Duke shares have fallen 74 percent from their 2007 peak, shriveling the value of company stock he put up as collateral for an account at Merrill Lynch, Securities and Exchange Commission filings show.
The investment community is abuzz that margin calls led Merrill to sell millions of dollars of Wynne’s shares—a scenario he did nothing to swat down during a phone interview with IBJ.
"I am not going to confirm or deny it," said Wynne, 75, who retired as Duke’s chairman in 1999. "I am not going to comment."
A margin call occurs when the value of shares in an investor’s portfolio falls, and he has to put up more collateral or sell off shares to pay back the loan. Margin agreements give brokerages the right to cash in shares without the borrower’s OK—something they’ve done with increasing frequency in recent weeks, out of fear stock prices would fall further.
For an executive like Wynne, who built his wealth over decades, margin sales are a double whammy. Not only do sales in the depth of a bear market cash in stock at a historically low price. They also trigger a big capital-gains tax hit, since the stock had a low tax basis. Wynne, an attorney, had been holding shares since he, Phil Duke and John Rosebrough founded the company by buying the then-ailing Park 100 industrial park in 1972.
Margin calls became a big headache in corporate America this fall, as the bear market pulled stocks lower than many executives ever thought possible. Just this month, at least three dozen companies have announced insider sales due to margin calls. Among the biggest: Aubrey McClendon, CEO of Oklahoma-based Chesapeake Energy Corp., sold nearly his entire stake in the company for $569 million.
Investment firms typically allow customers to borrow up to half the value of their holdings. Tapping that credit allows executives to spend freely without having to liquidate shares, which would trigger taxes.
Filings with the SEC show Wynne is not the only former Duke executive to borrow from Merrill Lynch using his Duke shares as collateral, though it’s not clear how widespread the practice was.
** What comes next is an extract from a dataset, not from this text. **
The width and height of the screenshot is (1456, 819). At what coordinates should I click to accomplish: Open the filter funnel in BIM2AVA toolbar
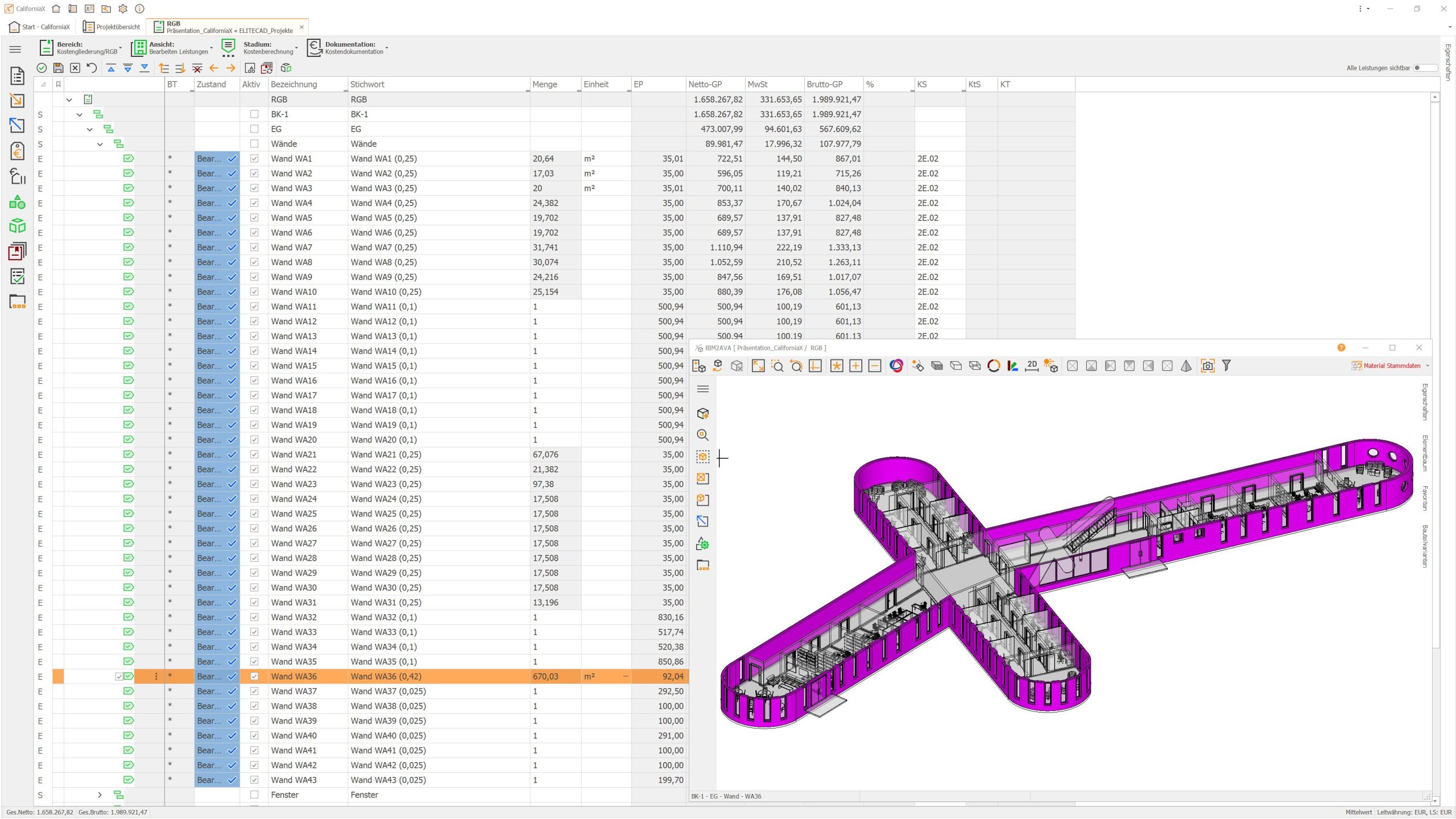pos(1227,366)
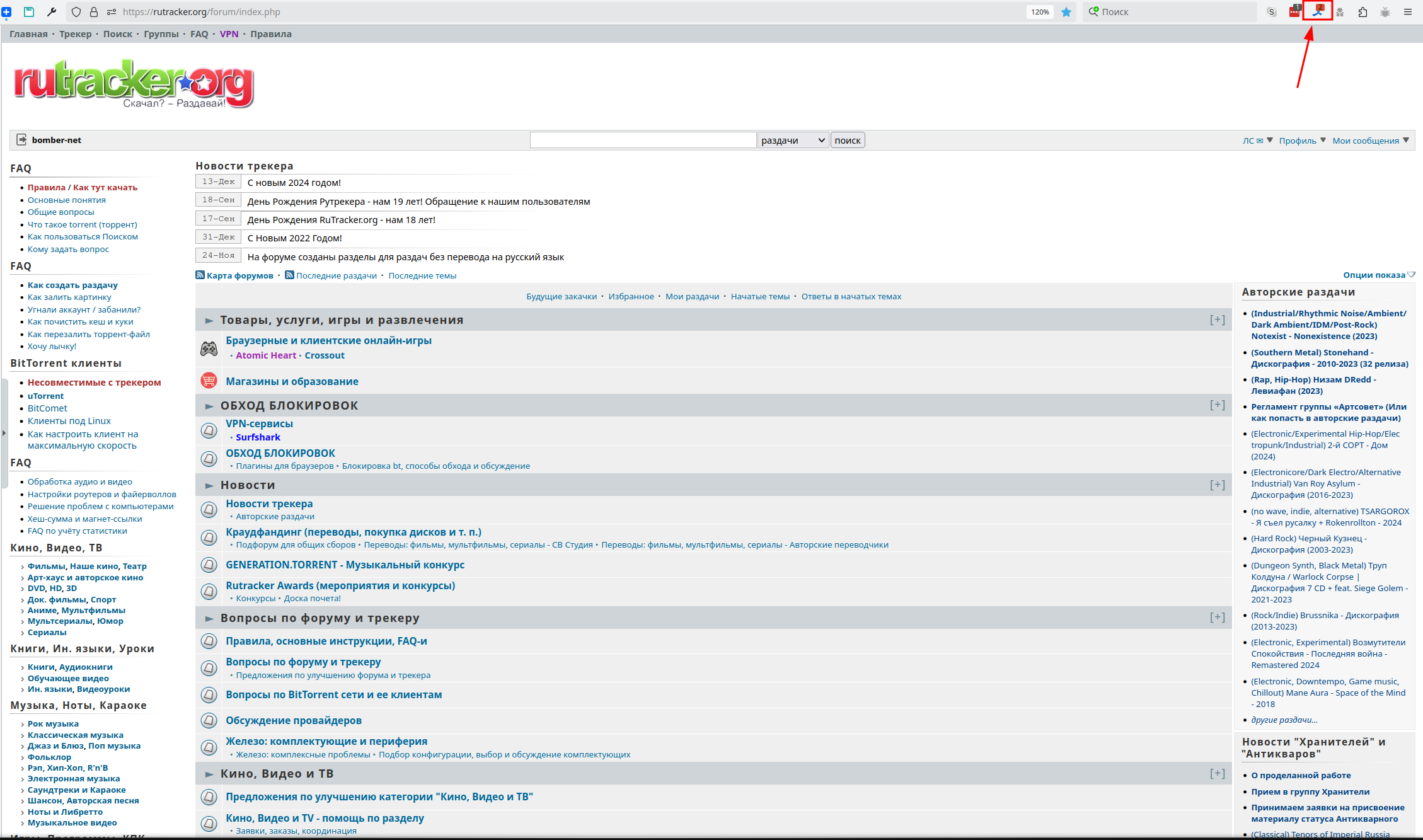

Duke spokesman Joel Reuter said the company was not privy to the details of such arrangements, since it was not a party to them.
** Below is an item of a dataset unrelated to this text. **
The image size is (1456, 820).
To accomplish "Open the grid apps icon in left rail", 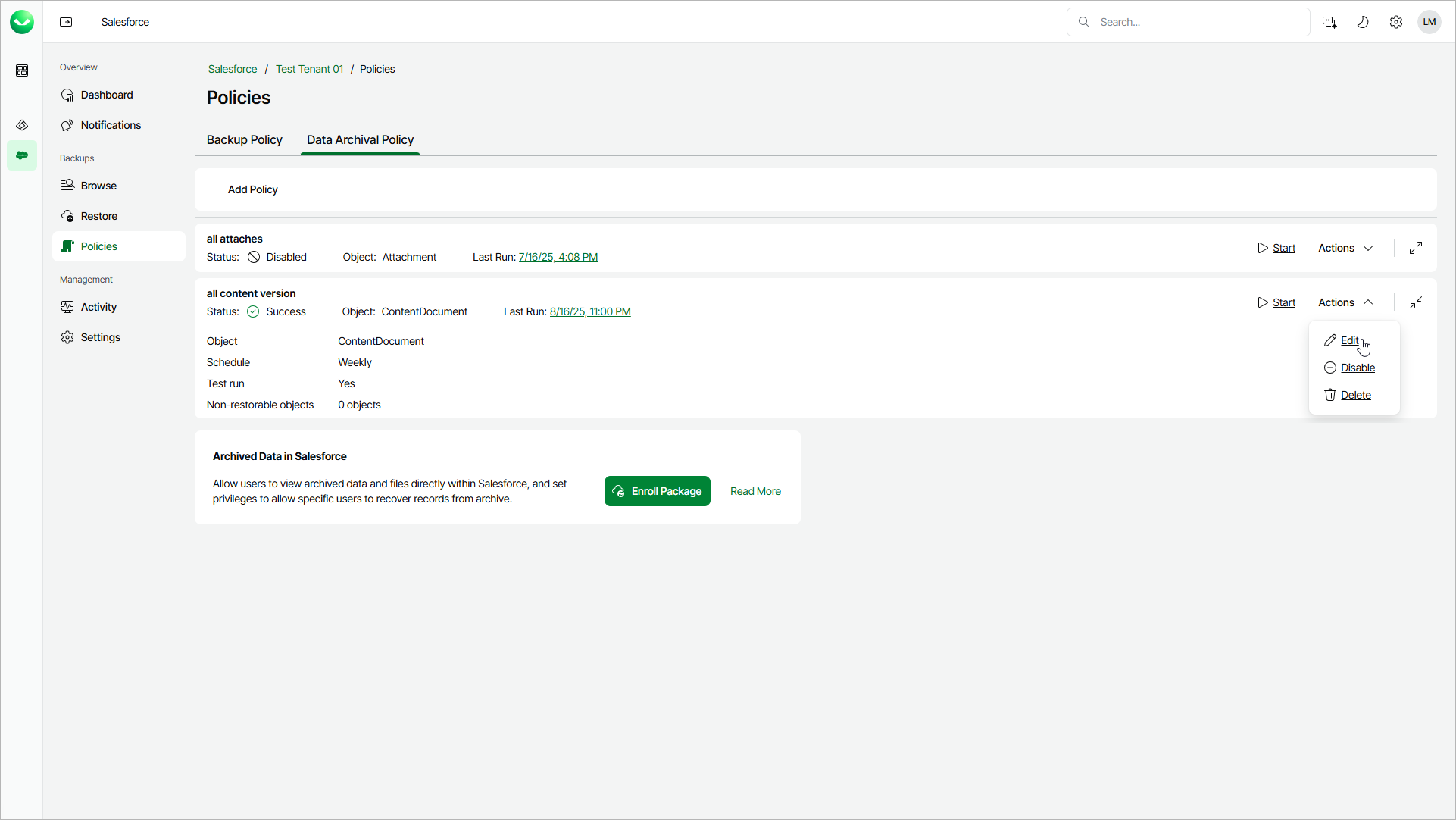I will (22, 70).
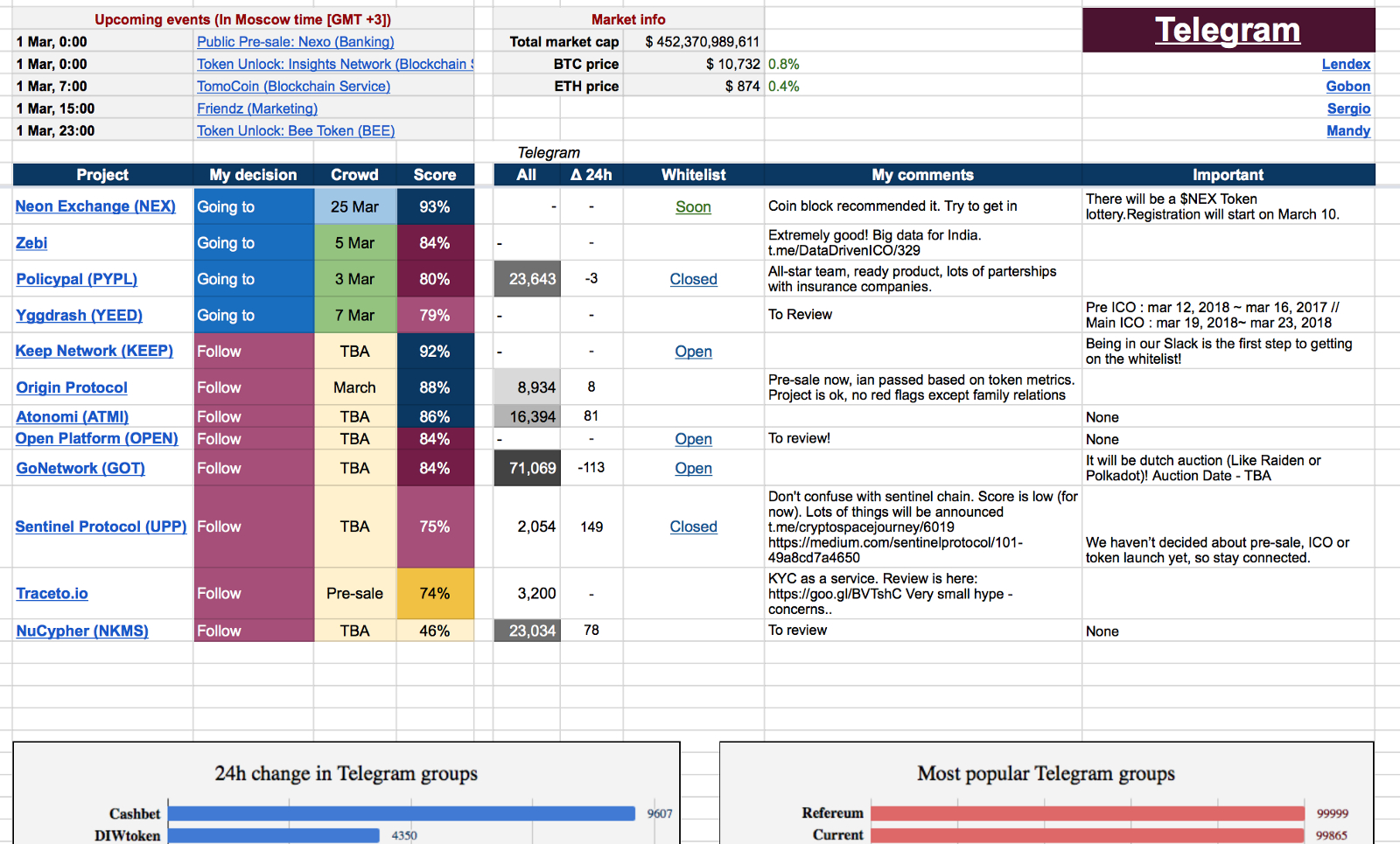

An SEC filing this spring shows that on Feb. 14 Wynne put up an additional 16,351 Duke shares as collateral for his Merrill Lynch loan. At the time, the stock price was about $22, making the new collateral worth $360,000. The stock has since fallen by nearly half, to $12.
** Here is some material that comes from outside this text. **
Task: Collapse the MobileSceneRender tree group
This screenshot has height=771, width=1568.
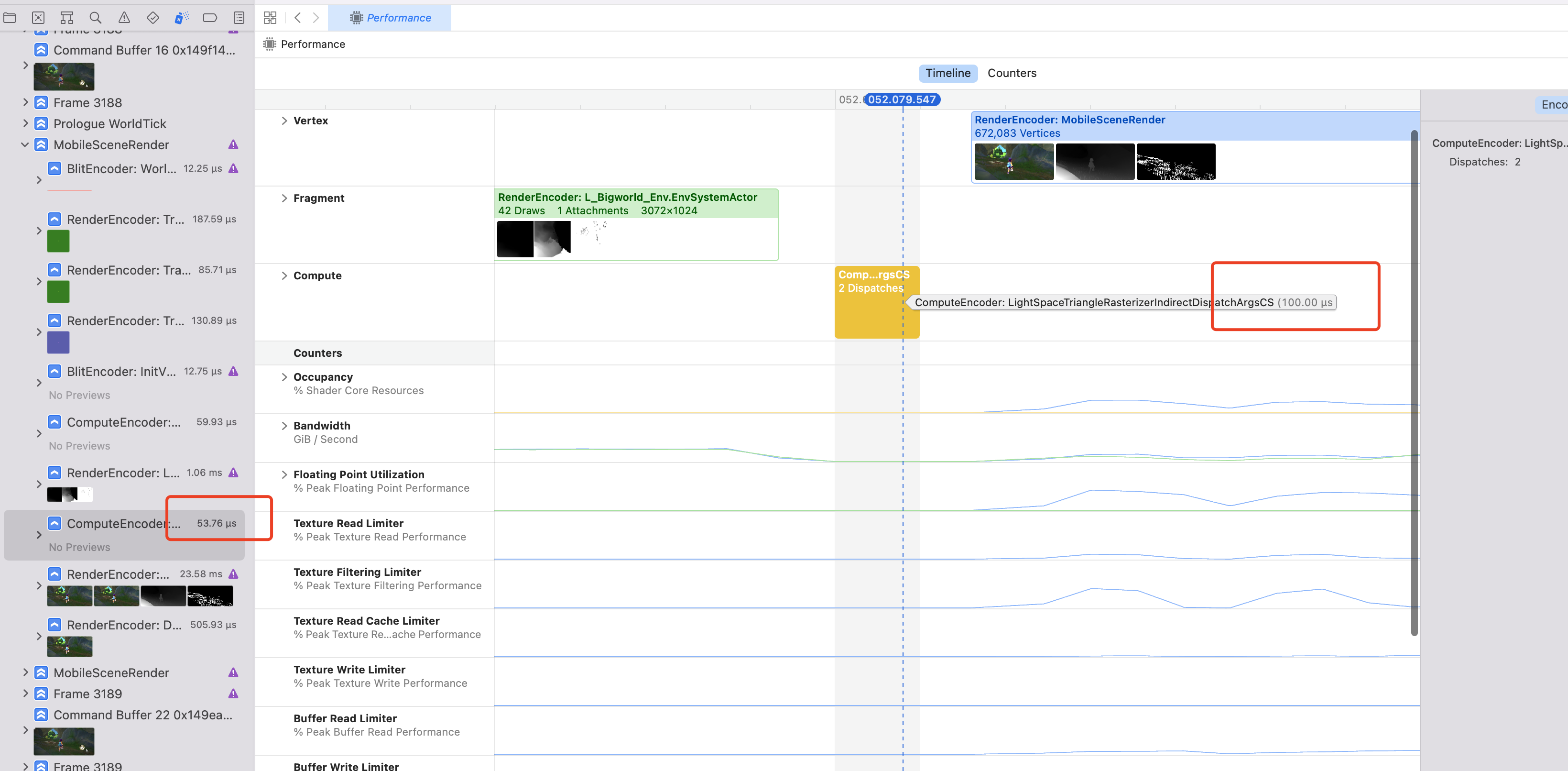Action: click(25, 145)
It’s not clear from records how much Wynne borrowed from Merrill Lynch, or the total number of shares he put up as collateral. Records say the Merrill borrowing dates back to at least November 2003. At that point, Wynne had pledged 210,686 shares. The stock then traded for about $31 a share, making the collateral worth more than $6.5 million.
Such borrowing can look brilliant in bull markets, when many stocks climb ever higher. Some executives use leverage as an investment strategy, potentially juicing returns.
In times like these, however, it ratchets up the anxiety. At Emmis Communications Corp., for instance, founder and controlling shareholder Jeff Smulyan has put up nearly all his 5 million company shares as collateral for a personal bank loan, the company’s June proxy statement shows. Smulyan, the CEO, has had to up his collateral over the past year, as the company’s share price tumbled.
"If Mr. Smulyan defaults on the line of credit and the pledge is foreclosed, the sale of shares … could result in a change in control of the company," the proxy states.
Since the proxy was filed, the value of Emmis shares has slid another 78 percent.
No worries, Smulyan told IBJ last month.
"We’re working on a plan to deal with that," he said, declining to elaborate. "It’s not an issue for this company or me."
Conseco Inc. co-founder Stephen Hilbert found himself in a corner in early 2000, after the company’s declining stock price spawned margin calls in his investment accounts.
The company’s board came to his rescue. It extended a $23 million loan to Hilbert so he would not have to cash in a block of Conseco stock—a move that would have rattled investors as they awaited release of 1999 financial results.
Such high-stakes borrowing by executives is far from unusual in corporate America. Entrepreneurs who built their own companies tend to keep the faith to the end, business observers say. That’s often a positive trait, but also can expose them to an irrational level of risk.
Like the rest of us, they didn’t foresee the market’s going down as much as it has. But their penchant for borrowing made the consequences even more dire.